There is no visible trace of the cemetery at this site, which is now used for residential purposes.
A memorial from 1907 from the destroyed Jewish cemetery can be found in the courtyard of the Boryspol History Museum.
Holocaust mass grave
Places of shootings:
– Boryspol – December 1941 – about 400 local activists (among them several Jews) were killed in the silo pit on the collective farm “Boryspolskiy”; after the war, a memorial was erected, marking the grave.
– Top of the landing strip of the Borispol airport
– Ivankov village – according to the “Book of Sorrow of Ukraine. Kyiv region “, vol.1, p.202, and the Ivankov museum director, Petro Fedorovich Zinchenko: on 20 September, 1941 outside the village the Nazis shot and buried almost 200 Jews in silo pit of a collective farm, they pulled out the Jews among the refugees, fleeing Kiev, and shot them. The place of atrocity is not marked, there is a private residence on the site.
Famous Jews from Boryspol
Abba Braslevskiy (1864 – ?) – a journalist (in Yiddish), from the middle 1880s – In the United States, an editor of the newspaper “Yiddish Volkszeitung” and weekly. “Der Morgenstern”.

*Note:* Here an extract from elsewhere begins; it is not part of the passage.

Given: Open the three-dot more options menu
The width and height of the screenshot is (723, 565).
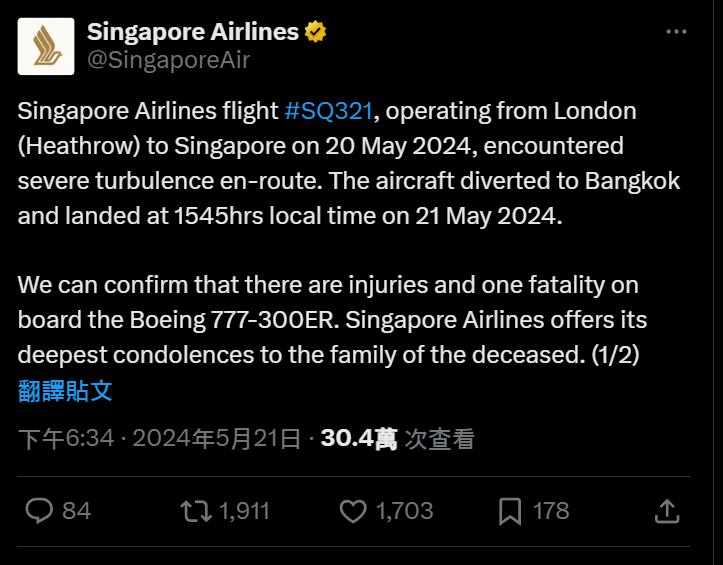Looking at the screenshot, I should pos(676,32).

Yossef Zaritskiy (1891 – 1985, Israel) – a painter. Until 1914 he studied at the Kiyv Art College, then lived in Moscow. Since 1923, in Israel, where he was one of the founders of the first art exhibition (1923), a founder of the group “The New Horizons”, significant for abstract lyrical trends in Israeli painting. The first Israeli artist who had a personal art exhibition in Amsterdam Museum (1959). The author of mountain landscapes, still lives (“Zichron Yaacov”cycles, 1939-40), “Iehiam” (kibbutz in northern Israel, 1954-55), “Amsterdam” (1954-55). National Artist of Israel (1959).
Raphail Semenovich Pavlovskiy (1924, Boryspol – 1990, Kharkov), Hero of the Soviet Union (1945). Dr. jurid. Sciences, professor. In the army from 1942, at the front from 1943. Battery commander, lieutenant Pavlovskiy was awarded the Hero of the Soviet Union for his courage in battle during the forcing of the Oder. In 1946 he retires as a major of reserve. In 1950 he graduated from the Kharkov Law School. He remained a lecturer there, was awarded the Ukraine Republic State Award (1981) and four medals.
Zakhariy Grigorievych Frenkel (Simeon Girshevich) (1869, Boryspol – 1970, Leningrad)- a doctor, a politician and a public figure. An Academician of the Academy of Medical Sciences of the USSR (1945).